JOËL JENZER, LE HITCHCOCK VALAISAN CULOTTÉ DU STRING ODORANT

22 décembre 2019

Joèj Jenzer, journaliste, est aussi écrivain. Mais, avec Serial Sniffer, le lecteur attentif apprendra que Joèl Jenzer est aussi un personnage de roman, puisque, cinéphile averti, le romancier n’a pas hésité, imitant Hitchcock, de faire côtoyer dans son livre l’homme de plume qu’il est avec le héros de ses aventures, le dénommé Tom Locker, comme le cinéaste ne craignait pas dans un bref clin d’oeil d’inclure dans son oeuvre, aux côtés de Gary Grant, son propre double. À dire vrai, le critique que je suis ici n’est pas certain de ne pas se fourvoyer, car il n’est pas dit que le héros de Joël Jenzer ne soit pas plutôt Philippe Kohler, l’informaticien, qui a préféré dans le roman faire supporter aa passion pour les petites culottes à son pseudo, le couard mais salace Tom Locker, suivant en cela le conseil de l’une de ses amies dont je tairais le nom. Là encore, le lecteur devra y mettre du sien pour retrouver le nom de celle qui a incité le programmeur à ne pas être trop visible sur les réseaux sociaux, de crainte d’apparaître comme un défenseur acharné de Harvey Weinstein, addict ès harcèlement sexuel intensif. 

Une certitude s’extrait de Serial Sniffer : Joël Jenzer, le romancier, pas le journaliste, est courageux, peut-être même téméraire. En ces temps de l’an 2019 où le risque masculin de balader son seul regard dans les rayons de lingerue d’un grand magasin de la place du Misi à Sion ne saurait être contesté.

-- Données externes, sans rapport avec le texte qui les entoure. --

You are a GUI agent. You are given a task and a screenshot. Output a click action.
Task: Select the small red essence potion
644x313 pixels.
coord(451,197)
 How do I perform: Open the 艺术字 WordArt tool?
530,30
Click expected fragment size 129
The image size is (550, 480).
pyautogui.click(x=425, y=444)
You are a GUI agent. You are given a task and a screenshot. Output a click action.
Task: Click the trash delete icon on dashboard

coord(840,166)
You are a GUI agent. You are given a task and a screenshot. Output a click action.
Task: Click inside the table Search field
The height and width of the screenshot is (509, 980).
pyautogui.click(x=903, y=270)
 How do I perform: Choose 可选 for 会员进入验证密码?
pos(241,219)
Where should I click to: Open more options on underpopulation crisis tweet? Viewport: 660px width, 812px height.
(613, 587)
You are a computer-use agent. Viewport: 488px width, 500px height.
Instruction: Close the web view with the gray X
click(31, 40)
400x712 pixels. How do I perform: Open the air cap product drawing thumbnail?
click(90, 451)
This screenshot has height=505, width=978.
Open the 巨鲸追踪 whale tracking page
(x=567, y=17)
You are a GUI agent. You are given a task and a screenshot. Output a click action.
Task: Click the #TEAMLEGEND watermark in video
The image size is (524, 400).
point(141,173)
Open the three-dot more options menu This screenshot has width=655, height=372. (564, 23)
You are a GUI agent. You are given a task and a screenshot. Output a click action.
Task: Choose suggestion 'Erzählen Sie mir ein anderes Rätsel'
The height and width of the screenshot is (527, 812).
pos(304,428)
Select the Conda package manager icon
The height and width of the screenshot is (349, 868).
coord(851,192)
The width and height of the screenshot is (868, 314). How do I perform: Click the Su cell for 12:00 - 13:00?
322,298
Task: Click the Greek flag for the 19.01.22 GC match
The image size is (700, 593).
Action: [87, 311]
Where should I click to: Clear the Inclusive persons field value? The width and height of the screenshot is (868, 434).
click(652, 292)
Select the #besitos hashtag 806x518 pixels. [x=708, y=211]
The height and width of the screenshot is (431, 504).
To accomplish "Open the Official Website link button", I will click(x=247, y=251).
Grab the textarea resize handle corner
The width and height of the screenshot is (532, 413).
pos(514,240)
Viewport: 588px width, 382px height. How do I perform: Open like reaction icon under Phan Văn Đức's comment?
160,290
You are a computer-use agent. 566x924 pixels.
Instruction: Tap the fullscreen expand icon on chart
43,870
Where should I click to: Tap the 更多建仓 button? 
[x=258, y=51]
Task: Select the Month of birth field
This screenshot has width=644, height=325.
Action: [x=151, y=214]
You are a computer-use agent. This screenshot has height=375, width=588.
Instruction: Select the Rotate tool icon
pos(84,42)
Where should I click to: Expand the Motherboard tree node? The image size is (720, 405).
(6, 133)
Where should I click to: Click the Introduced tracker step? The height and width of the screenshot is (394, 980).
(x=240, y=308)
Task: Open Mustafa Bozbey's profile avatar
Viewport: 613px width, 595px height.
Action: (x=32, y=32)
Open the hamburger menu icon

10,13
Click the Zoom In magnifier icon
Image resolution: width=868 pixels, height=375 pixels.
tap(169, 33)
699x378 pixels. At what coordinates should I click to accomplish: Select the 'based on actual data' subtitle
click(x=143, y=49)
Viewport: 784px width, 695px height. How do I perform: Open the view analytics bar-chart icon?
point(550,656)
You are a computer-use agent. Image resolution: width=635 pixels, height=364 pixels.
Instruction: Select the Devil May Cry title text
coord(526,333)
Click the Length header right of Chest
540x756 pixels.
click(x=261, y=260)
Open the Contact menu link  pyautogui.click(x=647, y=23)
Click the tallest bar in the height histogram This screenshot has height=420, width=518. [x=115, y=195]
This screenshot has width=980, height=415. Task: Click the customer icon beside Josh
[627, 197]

Monsieur Jenzer ne craint pas de se livrer, avec des mots crus et un vocabulaire choisi, à la mise en lumière d’un renifleur patenté de strings parfumés au sexe féminin, un chercheur assumé d’éjaculations vénérables provoquées par cette odeur à nulle autre pareille. 

Le suspense, de nature policière je vous le promets, – je, mentant ici effrontément -, est dans la tête du lecteur, qui devra, s’il n’est pas un goujat invétéré, tâche ardue pour le mâle dévergondé, choisir sa préférée, Sophie la pénible, la Bourgeoise slovaque très peu catholique, la masseuse au cul lumineux, Célia, fan de Benfica ou de Porto (le bon critique est aussi en droit de semer de faux indices), d’autres encore que vous ne manquerez pas de découvrir dans les souvenirs, inventés ou réels de Philippe Kohler, alias Tom Locker. 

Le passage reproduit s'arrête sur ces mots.